In early summer 2011, my office asked if I was interested in a position overseas. Hong Kong. At the time this seemed like just the opportunity I needed to re-energize myself and reinvigorate my life. So I said yes and waited, cautious and curious. When I started actually speaking with one of the Directors in Hong Kong, I was still a little uncertain if I really wanted this or if I was just telling myself I did. Did I actually desire to go to Asia to live and work or did I have nothing in New York to give me an excuse not to keep the process going? I definitely thought about job security in New York during the early decision making steps of the process. Soon the transfer had so much momentum, I couldn't stop it. I was headed on a two year long adventure whether I liked it or not.

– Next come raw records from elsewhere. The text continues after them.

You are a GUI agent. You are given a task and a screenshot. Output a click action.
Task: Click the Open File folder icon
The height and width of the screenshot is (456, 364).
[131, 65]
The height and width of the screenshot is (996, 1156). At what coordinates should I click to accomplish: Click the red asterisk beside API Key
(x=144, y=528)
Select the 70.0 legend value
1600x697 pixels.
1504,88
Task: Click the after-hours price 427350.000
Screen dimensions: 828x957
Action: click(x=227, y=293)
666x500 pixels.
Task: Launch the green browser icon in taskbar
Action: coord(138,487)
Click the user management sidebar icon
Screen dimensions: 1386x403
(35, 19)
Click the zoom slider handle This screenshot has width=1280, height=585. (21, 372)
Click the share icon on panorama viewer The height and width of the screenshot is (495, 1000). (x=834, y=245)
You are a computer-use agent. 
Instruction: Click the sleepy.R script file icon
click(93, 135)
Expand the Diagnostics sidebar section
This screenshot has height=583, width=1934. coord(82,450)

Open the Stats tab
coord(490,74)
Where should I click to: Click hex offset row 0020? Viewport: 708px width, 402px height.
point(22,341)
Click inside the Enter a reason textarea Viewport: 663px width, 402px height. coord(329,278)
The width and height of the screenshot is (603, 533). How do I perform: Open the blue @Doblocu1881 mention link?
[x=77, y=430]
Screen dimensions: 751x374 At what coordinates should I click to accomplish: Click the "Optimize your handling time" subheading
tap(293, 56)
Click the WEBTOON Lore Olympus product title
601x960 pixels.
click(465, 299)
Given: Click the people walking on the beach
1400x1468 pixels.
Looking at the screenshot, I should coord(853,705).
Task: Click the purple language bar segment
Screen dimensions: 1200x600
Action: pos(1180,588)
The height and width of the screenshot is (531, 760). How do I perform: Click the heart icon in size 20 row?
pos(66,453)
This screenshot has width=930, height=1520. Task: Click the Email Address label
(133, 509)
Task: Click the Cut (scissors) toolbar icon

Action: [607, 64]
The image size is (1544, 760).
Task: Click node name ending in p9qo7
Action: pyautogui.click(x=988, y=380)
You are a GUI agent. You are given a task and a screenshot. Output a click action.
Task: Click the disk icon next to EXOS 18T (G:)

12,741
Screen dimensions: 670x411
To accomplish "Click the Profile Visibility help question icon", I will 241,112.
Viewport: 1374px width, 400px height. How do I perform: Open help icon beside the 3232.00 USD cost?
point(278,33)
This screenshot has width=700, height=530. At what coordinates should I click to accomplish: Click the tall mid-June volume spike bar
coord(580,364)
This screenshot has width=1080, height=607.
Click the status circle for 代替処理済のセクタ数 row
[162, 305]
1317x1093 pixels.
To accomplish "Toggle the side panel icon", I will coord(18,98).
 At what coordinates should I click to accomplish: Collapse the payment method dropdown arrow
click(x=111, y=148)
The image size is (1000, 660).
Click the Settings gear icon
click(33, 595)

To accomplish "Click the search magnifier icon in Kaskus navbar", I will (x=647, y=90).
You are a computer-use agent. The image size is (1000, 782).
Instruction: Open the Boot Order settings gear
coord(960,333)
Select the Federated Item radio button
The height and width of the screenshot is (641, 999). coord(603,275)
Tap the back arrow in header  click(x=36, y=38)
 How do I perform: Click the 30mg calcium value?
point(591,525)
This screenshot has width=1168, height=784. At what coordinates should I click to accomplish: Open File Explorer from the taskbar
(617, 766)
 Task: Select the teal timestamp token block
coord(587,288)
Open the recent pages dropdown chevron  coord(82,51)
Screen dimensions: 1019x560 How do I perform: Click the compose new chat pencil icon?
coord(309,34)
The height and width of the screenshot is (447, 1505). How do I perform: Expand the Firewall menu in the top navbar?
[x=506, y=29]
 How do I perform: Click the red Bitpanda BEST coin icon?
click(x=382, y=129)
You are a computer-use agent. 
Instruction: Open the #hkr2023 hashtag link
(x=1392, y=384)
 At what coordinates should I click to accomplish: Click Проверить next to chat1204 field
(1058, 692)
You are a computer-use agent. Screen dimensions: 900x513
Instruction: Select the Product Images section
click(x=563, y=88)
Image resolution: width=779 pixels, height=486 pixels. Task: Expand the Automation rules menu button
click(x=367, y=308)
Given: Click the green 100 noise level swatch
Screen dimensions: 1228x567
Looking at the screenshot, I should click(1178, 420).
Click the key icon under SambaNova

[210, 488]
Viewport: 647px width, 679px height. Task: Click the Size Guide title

All of my friends and family were incredibly excited. Everyone at work told me how great a city Hong Kong is, how much fun I would have. No matter what, some doubt lingered. I couldn't make it make sense in the deepest part of me. I felt silly telling people. Could they tell what I was really thinking? I love the New York life, I wasn't unhappy with my job or my apartment, or my friends, I was just a little stuck. I only needed...
What happened, not two weeks before I left New York, may be the subject of a different post or it may be left to sing sweet songs in her memory and mine. But as it turned out, the one thing missing from my life was right underneath my nose. I have no regrets, but I don't yet know how to come to terms with the fact that I came so close to having it all in the Greatest City in the World.
Here I am. A kid from a Jersey, a transplanted Brooklynite in Hong Kong. I'm definitely going to have to give this city my all. Let's do this!